Required width of exit to avoid the faster-is-slower effect in highly competitive evacuation

Yu-Chun Zhang(张玉春)1, Jian Ma(马剑)2, You-Liang Si(司有亮)1, Tong Ran(冉桐)1, Fan-Yu Wu(吴凡雨)1, Guo-Yuan Wang(王国元)1, Peng Lin(林鹏)1
1 Department of Fire Safety Engineering, Faculty of Geosciences and Environmental Engineering, Southwest Jiaotong University, Chengdu 610031, China;
2 School of Transportation and Logistics, Southwest Jiaotong University, Chengdu 610031, China
Abstract  

A group of competitive people escaping through an exit could lead to the formation of a deadlock, which significantly increases the evacuation time. Such a phenomenon is called the faster-is-slower effect (FIS) and it has been experimentally verified in different systems of particles flowing through an opening. In this paper, the numerical simulation based on discrete element method (DEM) is adopted to study a group of highly competitive people through an exit of varying widths. The FIS effect is observed for a narrow exit whilst it is not observed for the exit wide enough to accommodate two people through it side-by-side. Experimental validation of such a phenomenon with humans is difficult due to ethical issues. The mouse is a kind of self-driven and soft-body creature and it exhibits selfish behaviour under stressed conditions. Particles flowing through an opening in different systems, such as pedestrian flow, animal flow, silo flow, etc. have similar characteristics. Therefore, experimental study is conducted by driving mice to escape through an exit of different widths at varying levels of stimulus. The escape time through a narrow exit (i.e., 2 cm) increases obviously with the increase of stimulus level but it is quite opposite to a wider exit (i.e., 4 cm). The FIS effect is avoided for an exit wide enough to accommodate two mice passing through it side-by-side. The study illustrates that FIF effect could be effectively prevented for an exit when its width is twice the size of particles.

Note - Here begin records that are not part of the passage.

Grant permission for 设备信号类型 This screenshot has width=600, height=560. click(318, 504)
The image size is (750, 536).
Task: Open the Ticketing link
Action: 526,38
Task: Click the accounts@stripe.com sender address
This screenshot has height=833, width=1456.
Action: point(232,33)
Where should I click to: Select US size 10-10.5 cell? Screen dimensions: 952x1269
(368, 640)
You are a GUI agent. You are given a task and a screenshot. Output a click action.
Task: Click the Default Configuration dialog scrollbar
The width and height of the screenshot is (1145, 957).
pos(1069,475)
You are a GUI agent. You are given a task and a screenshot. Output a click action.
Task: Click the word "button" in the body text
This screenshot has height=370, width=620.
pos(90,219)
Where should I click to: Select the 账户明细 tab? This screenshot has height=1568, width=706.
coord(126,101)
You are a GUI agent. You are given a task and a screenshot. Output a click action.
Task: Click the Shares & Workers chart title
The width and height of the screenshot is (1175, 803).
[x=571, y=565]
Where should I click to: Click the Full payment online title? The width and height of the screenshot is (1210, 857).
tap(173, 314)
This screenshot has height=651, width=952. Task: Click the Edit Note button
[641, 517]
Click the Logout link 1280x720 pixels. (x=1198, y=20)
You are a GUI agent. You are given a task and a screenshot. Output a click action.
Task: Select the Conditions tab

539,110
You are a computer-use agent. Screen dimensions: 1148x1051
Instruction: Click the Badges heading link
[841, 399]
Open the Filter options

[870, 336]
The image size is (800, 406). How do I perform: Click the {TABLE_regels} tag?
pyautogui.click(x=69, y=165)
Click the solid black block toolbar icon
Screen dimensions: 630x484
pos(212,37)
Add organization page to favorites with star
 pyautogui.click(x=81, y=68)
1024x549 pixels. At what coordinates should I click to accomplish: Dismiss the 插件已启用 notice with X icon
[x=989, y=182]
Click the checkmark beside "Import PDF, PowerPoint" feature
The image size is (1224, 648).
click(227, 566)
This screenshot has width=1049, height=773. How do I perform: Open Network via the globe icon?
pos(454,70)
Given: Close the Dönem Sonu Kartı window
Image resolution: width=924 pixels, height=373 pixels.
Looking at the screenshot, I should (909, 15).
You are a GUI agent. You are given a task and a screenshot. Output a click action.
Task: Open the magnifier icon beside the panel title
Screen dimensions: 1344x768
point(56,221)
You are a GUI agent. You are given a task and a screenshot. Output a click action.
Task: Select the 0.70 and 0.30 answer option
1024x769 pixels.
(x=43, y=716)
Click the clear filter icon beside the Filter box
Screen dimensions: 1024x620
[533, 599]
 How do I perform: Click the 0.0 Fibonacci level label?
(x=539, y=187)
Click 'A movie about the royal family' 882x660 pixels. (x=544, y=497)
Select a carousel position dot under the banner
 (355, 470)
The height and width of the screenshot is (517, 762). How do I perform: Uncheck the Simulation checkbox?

Keywords:  faster-is-slower effect      DEM      exit width      highly competitive evacuation  
Received:  26 January 2017      Revised:  14 March 2017      Accepted manuscript online: 
PACS:  45.70.Mg (Granular flow: mixing, segregation and stratification)  
  05.65.+b (Self-organized systems)  
  07.05.Tp (Computer modeling and simulation)  
Fund: 

Project supported by the National Natural Science Foundation of China (Grant Nos. 51578464 and 71473207) and China Fundamental Research Funds for Central Universities (Grant No. 2682016cx082).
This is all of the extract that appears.